Special Correspondent

To bridge the divide with developed nations

— Photo: S. Thanthoni

EMERGING TREND: Sashi Kumar, chairman, Media Development Foundation, delivering a lecture in Chennai on Thursday.

CHENNAI: The information revolution spurred by apparently non-exploitative technologies affords developing countries such as India a great opportunity to bridge the divide with the developed nations, Sashi Kumar, chairman, Media Development Foundation, said on Thursday.

Delivering the third endowment lecture organised by Loyola College in memory of former Principal and educationist Jerome D’Souza, Mr. Sashi Kumar said the instruments of the information revolution, as opposed to the industrial revolution that created socio-economic chasms, precipitated a shift of the skills of workers from “brawn to brain.”

Giving his take on “the emerging media ecology and its implication for the public,” Mr. Sashi Kumar said the wondrous technology-premised world forecast in science fiction a few decades ago was unfolding in real life in the modern world, “right in front of the first generation of beneficiaries.” The way the new age technology-dictated lifestyles lent credence to postulates of “endism”—or the end of history the way we have known it—and, at the same time, symbolised a chance for countries such as India to make a fresh beginning, Mr. Sashi Kumar said.

Multimedia technologies were also redefining the dimensions of knowledge assimilation and making the theory of “flatism”—where the world is all surface and where height and depth are mere illusions—appear more real than speculative.

Another fallout of the new media ecosystem was the change in conventional concepts of the media, specifically its fundamental role of representing events. “Today, the representation is being taken as the reality itself,” Mr.

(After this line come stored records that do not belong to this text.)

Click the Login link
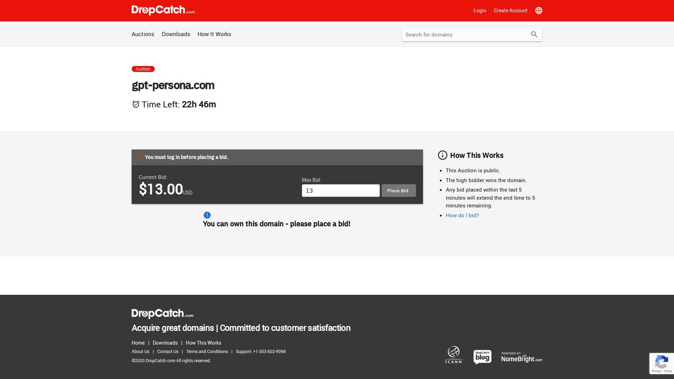The width and height of the screenshot is (674, 379). (480, 11)
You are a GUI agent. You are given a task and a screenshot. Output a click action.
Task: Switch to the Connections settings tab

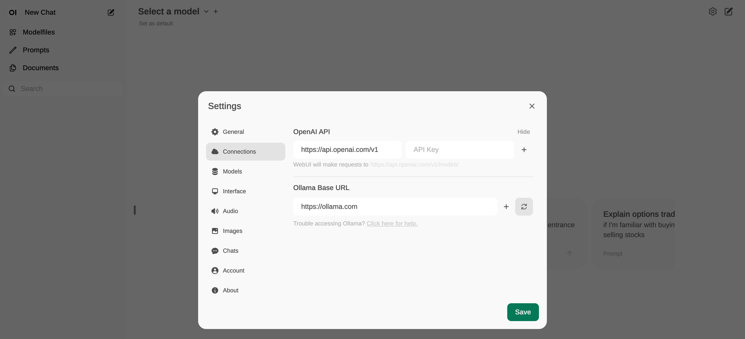pos(239,151)
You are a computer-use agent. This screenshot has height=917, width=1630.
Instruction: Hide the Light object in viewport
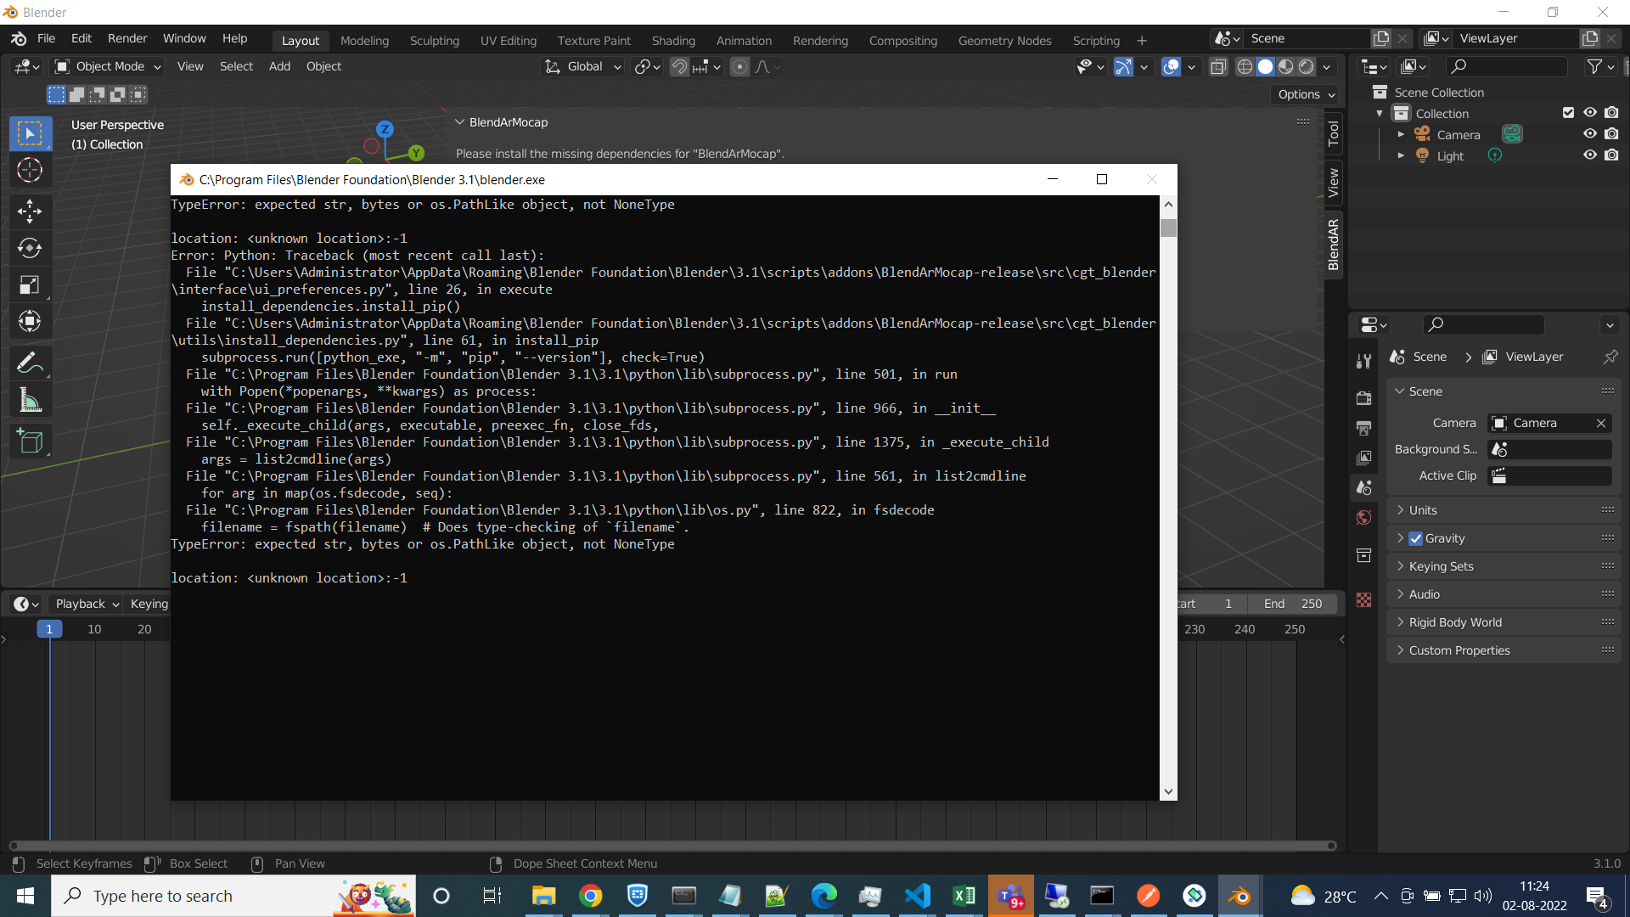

Sashi Kumar said.

According Mr. Sashi Kumar, the shift from analog to digital technology had changed the whole media experience from that of a linear and sequential process to a multi-sensorial and “pixelated” appreciation. The volatile blend of the conventional montage and the new age collage created a multiplier effect in the cognition, experience and understanding of media reportage. For instance, a typical Bloomberg screenshot, with its diverse mix of a talking head, a live footage, a Sensex bar, “breaking news” scrolls and advertising pop-ups best illustrated this convergence of the montage and the collage.